Referindo-me, especialmente, às recentes situações de corrupção no âmbito do Ministério da Defesa Nacional, é um facto que ninguém sai bem na fotografia. Como é possível que, num Ministério detentor de planos confidenciais da defesa do território, possa haver dirigentes que se deixam corromper pelo dinheiro fácil? Como é possível que não tenham sido investigados antes de assumirem os seus cargos, para haver um mínimo de garantias no exercício das funções? Se, para a admissão em certos Serviços Especiais do Estado, são realizados inquéritos e testes psicológicos de âmbito confidencial, que permitam avaliar o perfil dos candidatos (e, não obstante, por vezes falham), por que razão não se procedem a tais diligências em relação a altos quadros dirigentes? Penso que nenhum candidato deveria ficar ofendido no seu carácter, porque não se trata de desconfiança, mas tão-somente do valor supremo da idoneidade onde assenta a confiança.

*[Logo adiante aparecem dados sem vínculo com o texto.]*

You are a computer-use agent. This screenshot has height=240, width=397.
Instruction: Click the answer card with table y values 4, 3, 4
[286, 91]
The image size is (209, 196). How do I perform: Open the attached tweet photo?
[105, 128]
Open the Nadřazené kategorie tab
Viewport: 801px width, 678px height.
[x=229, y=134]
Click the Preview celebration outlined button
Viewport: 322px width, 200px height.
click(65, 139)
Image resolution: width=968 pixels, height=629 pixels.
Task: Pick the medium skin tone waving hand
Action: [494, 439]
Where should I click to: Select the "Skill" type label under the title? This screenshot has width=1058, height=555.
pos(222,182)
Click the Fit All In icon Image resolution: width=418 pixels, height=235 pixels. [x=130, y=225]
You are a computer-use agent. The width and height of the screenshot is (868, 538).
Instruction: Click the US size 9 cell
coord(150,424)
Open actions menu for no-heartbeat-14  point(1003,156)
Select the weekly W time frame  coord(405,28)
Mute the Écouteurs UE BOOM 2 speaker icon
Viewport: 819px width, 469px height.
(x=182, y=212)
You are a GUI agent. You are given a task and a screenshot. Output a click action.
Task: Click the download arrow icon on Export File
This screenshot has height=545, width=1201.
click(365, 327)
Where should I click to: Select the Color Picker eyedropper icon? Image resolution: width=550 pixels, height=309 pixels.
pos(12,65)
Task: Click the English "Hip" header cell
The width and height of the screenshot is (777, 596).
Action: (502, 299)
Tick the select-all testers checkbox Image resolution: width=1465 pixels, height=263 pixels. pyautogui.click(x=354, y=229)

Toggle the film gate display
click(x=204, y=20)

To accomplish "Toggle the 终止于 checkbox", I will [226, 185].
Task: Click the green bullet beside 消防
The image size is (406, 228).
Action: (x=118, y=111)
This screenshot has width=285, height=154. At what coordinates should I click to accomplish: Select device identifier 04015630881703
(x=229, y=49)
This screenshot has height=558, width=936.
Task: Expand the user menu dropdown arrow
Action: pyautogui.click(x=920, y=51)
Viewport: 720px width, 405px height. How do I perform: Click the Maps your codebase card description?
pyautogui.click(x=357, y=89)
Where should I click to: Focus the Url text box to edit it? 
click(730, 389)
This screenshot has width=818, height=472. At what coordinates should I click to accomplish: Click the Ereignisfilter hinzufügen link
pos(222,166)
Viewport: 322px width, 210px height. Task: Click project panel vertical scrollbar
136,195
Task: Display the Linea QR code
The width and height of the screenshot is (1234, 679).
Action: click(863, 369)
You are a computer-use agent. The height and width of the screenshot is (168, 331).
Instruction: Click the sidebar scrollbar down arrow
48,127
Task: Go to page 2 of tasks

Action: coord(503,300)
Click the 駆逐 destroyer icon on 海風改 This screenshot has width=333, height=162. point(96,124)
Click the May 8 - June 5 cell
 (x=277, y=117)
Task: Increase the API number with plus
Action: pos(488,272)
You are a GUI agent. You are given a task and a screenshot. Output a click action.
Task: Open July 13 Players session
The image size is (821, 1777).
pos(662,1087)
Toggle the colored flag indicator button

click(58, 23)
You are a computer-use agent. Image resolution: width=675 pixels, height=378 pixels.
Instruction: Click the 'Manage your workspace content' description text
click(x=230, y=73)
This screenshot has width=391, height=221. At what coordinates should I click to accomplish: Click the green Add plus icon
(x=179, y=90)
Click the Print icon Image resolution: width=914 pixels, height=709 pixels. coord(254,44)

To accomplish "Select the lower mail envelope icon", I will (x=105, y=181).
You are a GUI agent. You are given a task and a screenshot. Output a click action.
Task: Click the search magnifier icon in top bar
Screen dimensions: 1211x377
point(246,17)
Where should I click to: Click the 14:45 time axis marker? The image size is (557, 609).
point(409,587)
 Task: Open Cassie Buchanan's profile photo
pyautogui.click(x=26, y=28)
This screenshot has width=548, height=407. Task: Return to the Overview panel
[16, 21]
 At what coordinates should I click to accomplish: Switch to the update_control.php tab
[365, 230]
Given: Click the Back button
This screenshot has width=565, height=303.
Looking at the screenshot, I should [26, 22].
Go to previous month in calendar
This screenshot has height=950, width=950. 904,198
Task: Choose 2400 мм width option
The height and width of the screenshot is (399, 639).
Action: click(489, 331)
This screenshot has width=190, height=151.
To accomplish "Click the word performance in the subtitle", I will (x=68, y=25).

Poderão aduzir que esses cargos pertencem ao domínio de nomeação e que recaem em pessoas da confiança pessoal de quem os nomeia. Aceito como normal que um ministro se faça rodear de pessoas da sua confiança pessoal, mas o facto é que nem mesmo o ministro, pelo facto de o ser, pode não oferecer garantias de absoluta idoneidade, o que reforça a necessidade de um inquérito prévio dentro da confidencialidade requerida. Não temos, por acaso, no país, exemplos que cheguem e que sobrem?

Contudo, como tal não acontece, partindo do pressuposto de que não interessará agitar as águas turvas onde se movem interesses altamente tóxicos, o panorama torna-se um pouco assustador, porque a impressão que resulta é a de que o país está a saque. Para quem tem a memória curta, lembro que um ex-Primeiro-Ministros e alguns ex-Ministros, ex-Secretários de Estado, directores-gerais, oficiais generais, magistrados, dirigentes intermédios, autarcas, etc, estão a contas com a Justiça, não por irem à missa todos os dias, mas por fortes suspeitas de corrupção, tendo já havido algumas condenações no passado. Isto é o que pertence ao conhecimento público, mas, face ao histórico, não duvido que haja outras situações ainda por detectar. Trata-se, com efeito, de uma procissão silenciosa e gananciosa na busca do dinheiro fácil, em patamares elevados da administração do Estado, que causa revolta ao cidadão comum e envergonha o país. Veja-se que até o museu da Presidência da República foi alvo do apetite devorador de um seu director!… Nada escapa!

Estes casos reais fazem admitir que, com a entrada dos biliões de euros vindos da União Europeia, destinados a retirar o país da crise, muito desse dinheiro irá parar a bolsos indevidos. Exemplos não faltam, sempre que há muito dinheiro a rolar; foi assim com os retornados após o 25 de Abril de 1974, foi assim com a formação profissional, tem sido assim com os dinheiros vindos de Bruxelas. Acredito, no entanto, que a Justiça – em que confio plenamente – está atenta, cumprirá a sua função e, oportunamente, dará a conhecer outros resultados do seu trabalho. Cabe aqui enaltecer o profissionalismo e a competência da Polícia Judiciária, que, sem dúvida, se apresenta como uma das melhores polícias de investigação criminal do mundo.

E por falar em União Europeia, não posso deixar passar em claro a detenção de uma vice-presidente do Parlamento Europeu (PE), de nacionalidade grega, por também ser altamente suspeita de ter bebido o mel da corrupção, o que originou não só o seu afastamento do lugar que ocupava, como também a sua detenção, lançando uma grande nódoa sobre as Instituições europeias que se julgavam imunes e insuspeitas, mas que afinal não o são. Poderá mesmo ser a ponta do iceberg e acredito que, se a investigação puxar o fio à meada, outras vergonhas se irão descobrir. Sendo o PE a Instituição onde estão representados todos os povos da União, não há dúvida que este caso nos enche de vergonha, reforçando a necessidade de todos os candidatos a deputados passarem pelo crivo de uma investigação prévia e de testes de personalidade. É urgente um processo de higienização nas águas turvas que nos cercam.